Lescop – Echo
26 janvier, 2017 @ 9:37 Critiques albums 2016

Lescop – Echo – 2016

LESCOP - echo

Il y a 3 ans, je suis allé voir un concert pour sa première partie. Ce soir-là à Grenoble, Mathieu Lescop jouait en ouverture des insupportables Fauve. Curieuse programmation que d’accoler des artistes aussi dissemblables. D’ailleurs, c’était attendu, Lescop a fait un relatif bide devant les fans du phénomène d’alors, distillant pourtant, bien que de façon un peu raide, sa musique sombre et inspirée, actualisant les sons des 80′s que des gens comme Daniel Darc avaient pu proposer par le passé. Son premier album porté par le fantastique « tube » « Dans la forêt » était plein de promesses. Par la suite je ne tiendrais que 30 mn devant les éructations Fauvesques avant d’aller boire un coup à l’air libre.

Les promesses sont tenues sur « Echo » le nouvel album de Lescop. Si les références sont toujours à chercher du côté de la pop sombre des 80′s, le son a gagné en profondeur, l’album est beaucoup plus régulier que le précédent. Les mots de Lescop font mouche, cultivant l’attrait du garçon pour les atmosphères sombres et étranges. Qui est ce fantomatique « David Palmer » qui ouvre la face A ? Mystère. « Il ressemble à Pierre Clémenti/et marche comme une panthère noire ». Le titre repose sur une énorme basse chaude et ronde, des sifflements et une guitare aigrelette. La voix de Lescop se fait presque murmure, comme tout au long de l’album.

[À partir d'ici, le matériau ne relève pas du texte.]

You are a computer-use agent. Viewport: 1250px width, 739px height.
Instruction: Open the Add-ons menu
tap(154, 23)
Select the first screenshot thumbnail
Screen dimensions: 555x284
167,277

Encore plus fort avec ce qu’on imagine pouvoir être un autoportrait de l’artiste, au vu de la pochette de l’album, « Dérangé » évoque Taxi Girl par ce phrasé plus proche de la parole que du chant. L’album commence donc par deux titres énormes malheureusement on est refroidis par le troisième et plus mauvais morceau du disque, « Mauvaise fille », qui ennuie par son aspect répétitif bien que le portrait de la fille en question confirme le goût de Lescop pour les personnages mystérieux, insaisissables et dangereux. Qu’on se rassure, ce sera le seul vrai faux pas, et encore relatif, de l’album. On ne peut pas ne pas penser à Daho sur « Insomnies » qui enchante avec ses notes légèrement acides avant que « L » évoque encore un personnage décalé qui « en plein été se plaint du froid ».
La face B est une réussite totale depuis l’expérimental et électronique « Quelqu’un à qui penser », bourré d’arrangements entêtants et vrillés puis avec « Suivie », un des meilleurs titres de l’album porté par une guitare nerveuse sur choeurs féminins et aériens. Les mots de Lescop sonnent parfaitement dans cette atmosphère de déambulation amoureuse « Dans le dédale des rues de Paris ». « Echo » revisite le mythe de Narcisse, la voix en suspens, soutenue par une pulsation et une nappe synthétique jusqu’à ce qu’en fin de titre, la batterie démarre, nerveuse et incisive sur des incantations à l’infini d’ »Echo ». L’hypnotique et stroboscopique « Flash » emmène l’auditeur sur la piste de danse, à renfort de claps et de « Flash » murmurés : réussite totale. L’album se conclut avec « C’est la nuit » et sa basse sautillante dans lequel délaisse les ambiances sombres et acides pour un titre plus franc du collier et positif. « Marche à mon bras quelques heures si tu veux » …. proposition acceptée, plus longtemps même si possible !
Lescop confirme donc les espoirs placés en lui, reprenant la formule du premier album. Pas encore le classique dont il est à coup sûr capable mais le début d’une œuvre déjà cohérente. Il lui faudra se démarquer d’influences encore trop présentes pour prendre son véritable envol.